Now what is the probability of (event $A$) each row having at least one $0$ in it? That is exactly the $P(A)=(1-p^n)^m$ ($p^n$ for a row made of $1s$, $1-p^n$ for row with at least one $0$, $(1-p^n)^m$ then for $m$ rows with this property). Similarly, probability of (event $B$) having in each column at least one $1$, is $(1-q^m)^n$. Thus we have

$$ (1-p^n)^m+(1-q^m)^n = P(A) + P(B) $$

Now notice that $P(A \cup B) = 1$. This is because we will always have all rows containing a $0$ or all columns containing a $1$. If there would be for example no row containing a $0$, it would mean there is a row full of $1$s, which means all columns contain a $1$ (at least the one from the row which is filled with them).
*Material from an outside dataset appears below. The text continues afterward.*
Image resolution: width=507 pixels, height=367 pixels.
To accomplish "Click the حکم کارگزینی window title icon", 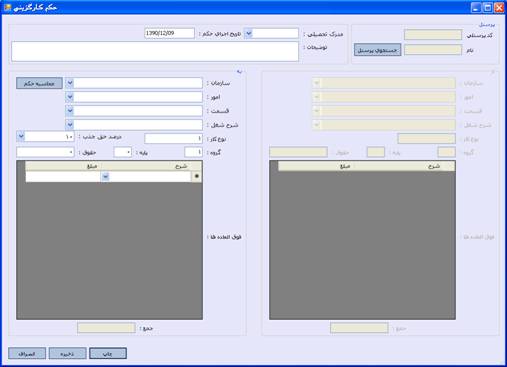I will [x=8, y=7].
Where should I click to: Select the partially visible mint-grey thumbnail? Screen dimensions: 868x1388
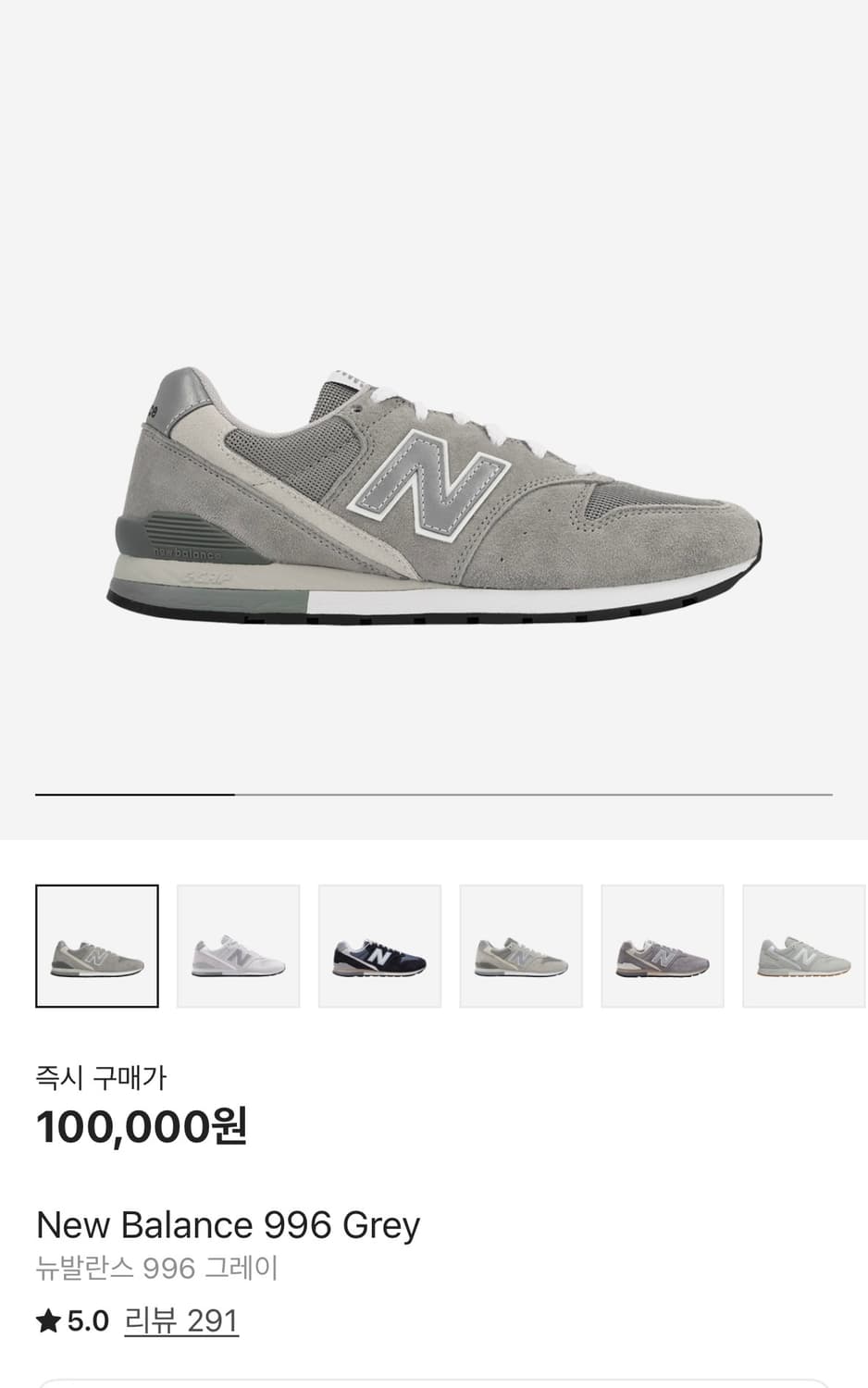click(804, 946)
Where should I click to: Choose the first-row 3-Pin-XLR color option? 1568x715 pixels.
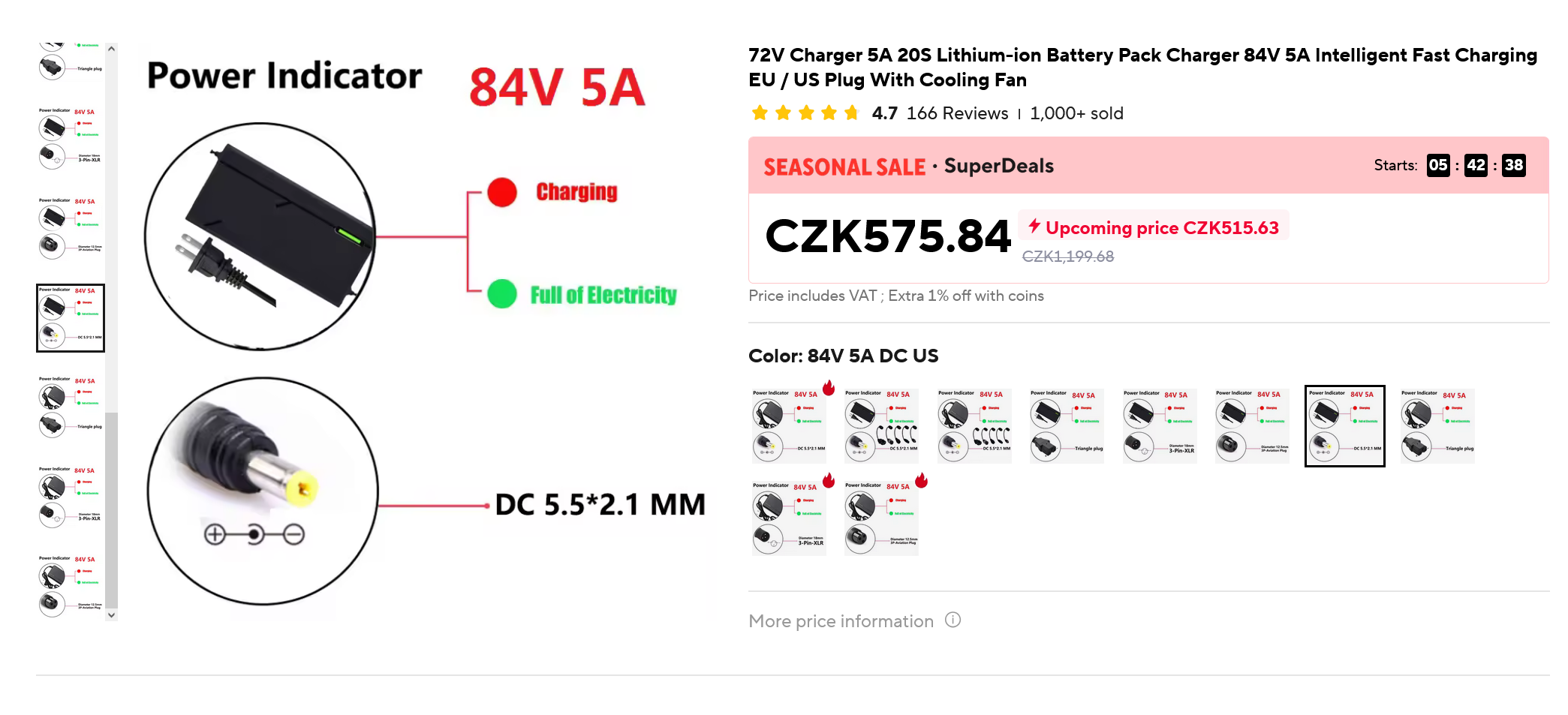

You can argue similarly for the case when there would be no column containing a $1$...

Another way to see this is to notice

$$P(A \cup B) = 1- P(\overline{A \cup B}) = 1- P(\overline{A} \cap \overline{B}) = 1$$

since $\overline{A}$ (having a row consisting only of $1s$) and $\overline{B}$ (having a row consisting only of $0$s) are clearly mutually exclusive, you can't have both at the same time, therefore $P(\overline{A} \cap \overline{B}) = 0$.

Putting all these together gives $$(1-p^n)^m+(1-q^m)^n = P(A) + P(B) = P(A \cup B) + P(A \cap B) \geq P(A \cup B) = 1 $$


Alternative solution - double induction

The problem 19 found here states and proves more general inequality using double induction:

$$(1-x_1 \dots x_n)^m + (1-y_1^m) \dots (1-y_n^m) \geq 1,\ x_i, y_i \in [0,1],\ x_i + y_i = 1.$$

You can just plug in the $x_i = p$, $y_i=q$ and reproduce the proof.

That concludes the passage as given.